*** Opening Data ***

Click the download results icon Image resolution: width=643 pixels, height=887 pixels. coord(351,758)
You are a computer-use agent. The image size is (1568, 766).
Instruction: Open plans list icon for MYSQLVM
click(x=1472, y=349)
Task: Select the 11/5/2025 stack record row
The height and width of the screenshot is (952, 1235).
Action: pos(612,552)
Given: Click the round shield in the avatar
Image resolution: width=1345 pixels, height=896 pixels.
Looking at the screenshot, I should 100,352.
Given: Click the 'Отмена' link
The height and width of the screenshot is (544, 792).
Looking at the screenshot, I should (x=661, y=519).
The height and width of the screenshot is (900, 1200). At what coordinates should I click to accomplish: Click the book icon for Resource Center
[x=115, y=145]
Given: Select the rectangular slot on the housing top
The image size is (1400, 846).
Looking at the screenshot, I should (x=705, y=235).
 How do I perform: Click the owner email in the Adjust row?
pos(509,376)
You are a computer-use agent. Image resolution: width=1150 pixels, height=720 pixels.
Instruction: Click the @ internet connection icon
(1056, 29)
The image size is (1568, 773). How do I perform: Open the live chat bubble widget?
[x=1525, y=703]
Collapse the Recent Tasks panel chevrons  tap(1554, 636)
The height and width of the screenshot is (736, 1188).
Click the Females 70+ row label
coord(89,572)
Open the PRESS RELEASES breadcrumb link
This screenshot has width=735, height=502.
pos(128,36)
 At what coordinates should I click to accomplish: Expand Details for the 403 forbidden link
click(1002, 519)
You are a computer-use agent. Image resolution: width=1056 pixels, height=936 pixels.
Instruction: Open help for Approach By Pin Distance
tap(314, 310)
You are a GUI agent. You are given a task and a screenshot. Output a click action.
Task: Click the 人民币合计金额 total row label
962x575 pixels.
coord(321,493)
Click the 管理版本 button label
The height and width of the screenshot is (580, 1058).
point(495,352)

*** Closing Data ***

• **Your assignment**
The answer is the line with "This screenshot has width=735, height=502." plus every line after it, printed exactly as they appear above.

• **Response**
This screenshot has width=735, height=502.
pos(128,36)
 At what coordinates should I click to accomplish: Expand Details for the 403 forbidden link
click(1002, 519)
You are a computer-use agent. Image resolution: width=1056 pixels, height=936 pixels.
Instruction: Open help for Approach By Pin Distance
tap(314, 310)
You are a GUI agent. You are given a task and a screenshot. Output a click action.
Task: Click the 人民币合计金额 total row label
962x575 pixels.
coord(321,493)
Click the 管理版本 button label
The height and width of the screenshot is (580, 1058).
point(495,352)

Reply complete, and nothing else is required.